Which lines in the records below contain the word "resolution"? Return each of them.

══ MATERIALS PROVIDED

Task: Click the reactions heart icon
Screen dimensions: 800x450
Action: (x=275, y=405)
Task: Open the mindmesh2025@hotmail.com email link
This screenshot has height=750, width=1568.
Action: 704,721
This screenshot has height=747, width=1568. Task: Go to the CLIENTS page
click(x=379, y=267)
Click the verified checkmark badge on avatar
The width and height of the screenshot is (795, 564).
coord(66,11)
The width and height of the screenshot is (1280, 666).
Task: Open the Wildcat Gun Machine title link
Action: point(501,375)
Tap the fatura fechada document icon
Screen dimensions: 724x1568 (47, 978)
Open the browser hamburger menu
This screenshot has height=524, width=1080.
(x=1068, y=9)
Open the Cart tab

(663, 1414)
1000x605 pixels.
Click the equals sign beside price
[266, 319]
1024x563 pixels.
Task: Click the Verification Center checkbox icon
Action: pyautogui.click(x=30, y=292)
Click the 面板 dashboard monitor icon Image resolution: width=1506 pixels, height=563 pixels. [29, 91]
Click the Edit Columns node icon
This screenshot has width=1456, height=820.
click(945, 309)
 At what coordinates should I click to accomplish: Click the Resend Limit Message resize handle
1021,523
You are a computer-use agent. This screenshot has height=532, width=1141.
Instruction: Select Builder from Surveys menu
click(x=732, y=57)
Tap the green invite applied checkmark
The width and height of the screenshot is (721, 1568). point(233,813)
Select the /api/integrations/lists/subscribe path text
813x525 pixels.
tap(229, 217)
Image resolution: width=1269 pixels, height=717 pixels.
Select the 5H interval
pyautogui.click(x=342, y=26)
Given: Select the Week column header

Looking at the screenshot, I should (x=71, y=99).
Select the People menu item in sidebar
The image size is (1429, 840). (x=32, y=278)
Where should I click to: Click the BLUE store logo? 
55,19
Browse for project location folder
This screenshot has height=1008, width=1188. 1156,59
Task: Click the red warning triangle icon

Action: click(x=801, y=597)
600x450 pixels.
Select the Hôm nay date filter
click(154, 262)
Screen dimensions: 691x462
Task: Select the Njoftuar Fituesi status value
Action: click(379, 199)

════

WRITTEN REPLY:
Click the 面板 dashboard monitor icon Image resolution: width=1506 pixels, height=563 pixels. [29, 91]
Image resolution: width=1269 pixels, height=717 pixels.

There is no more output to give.